___ Supplied text

Another option is "syncretism", where you conflate two religious concepts. The Romans did this as well by occasionally claiming other peoples' gods were their gods under different names or by combining earlier strictly Roman gods with foreign gods, hence for example, the "Gallo-Roman" god Apollo Sucellus (combining the Roman sun god with a Gaulish god of agriculture), or Tacitus writing that the Germanic tribes worshipped Hercules (Donar) and Mercury (Woten); this is why certain Roman and Greek gods are all but interchangeable today.

______

#### Problems to work on:
1 > From the passage on syncretism, list every proper name of a god, counting "Apollo Sucellus" as a single name.
2 > Extend the passage on syncretism with a few more sentences, continuing from its final sentence.

___ Collected data

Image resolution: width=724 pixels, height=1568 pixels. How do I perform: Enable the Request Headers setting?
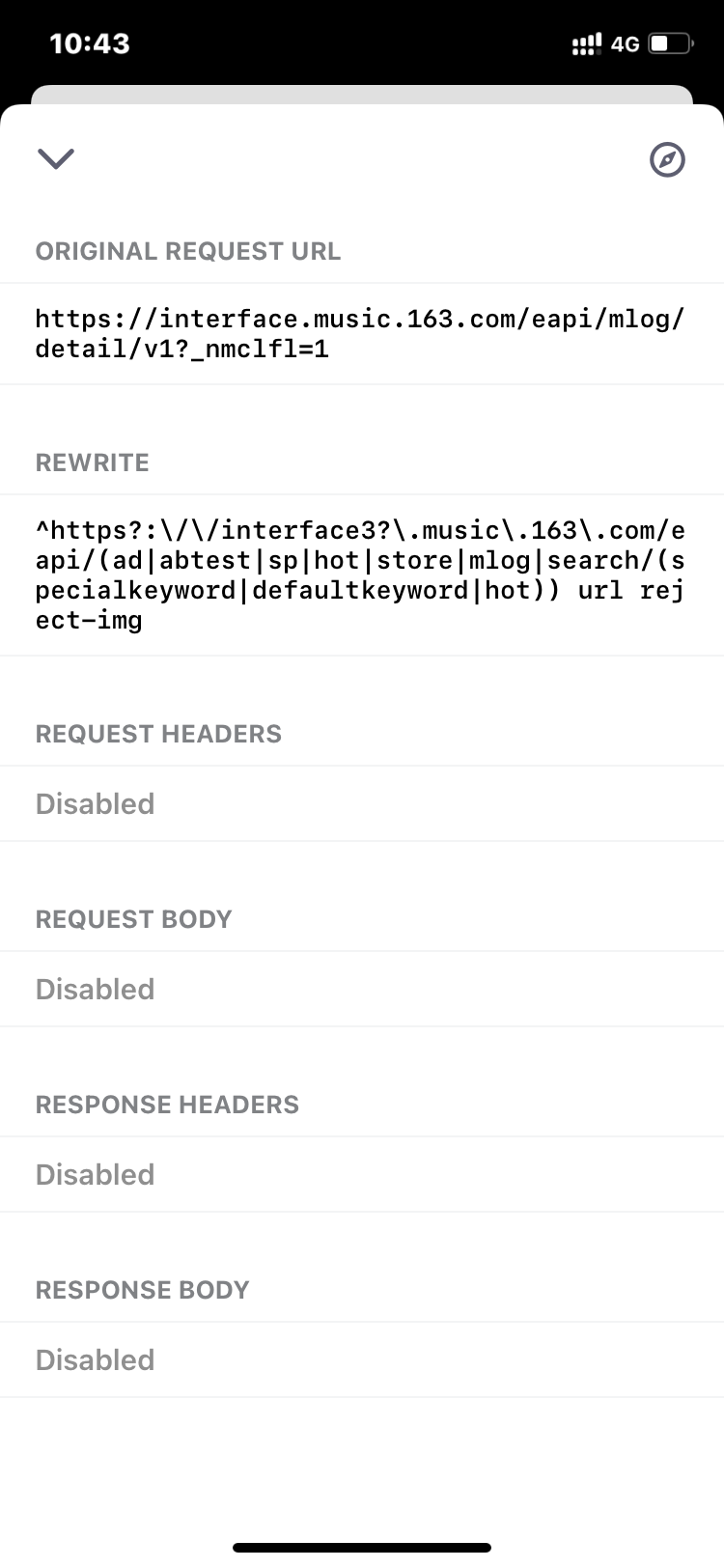(95, 803)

______

#### Outputs by task:
1 > Apollo Sucellus, Hercules, Donar, Mercury, Woten

2 >
Variations on the Romans' logic are quite popular in attempts to resolve the massive Continuity Snarl created by multiple similar pantheons coexisting, especially since the myths have often evolved from common ancestors. The Magic Word in this case is "aspect" - deities who closely share an archetype (say, Ares and Mars) are really aspects or interpretations of the same god. This even crops up within a lot of religions of the Loads and Loads of Characters variety, with Ehecatl being an aspect of Quetzalcoatl, and Kali being (sometimes) an aspect of Parvati. Monotheistic religions either worship the single ur-God of which all gods are aspects, or they only worship one of them.

See also All Myths Are True, A Mythology Is True, The Multiverse, Lowest Cosmic Denominator, Clap Your Hands If You Believe, Fantasy Kitchen Sink, Fantasy Pantheon, Gods Need Prayer Badly and Magical Underpinnings of Reality.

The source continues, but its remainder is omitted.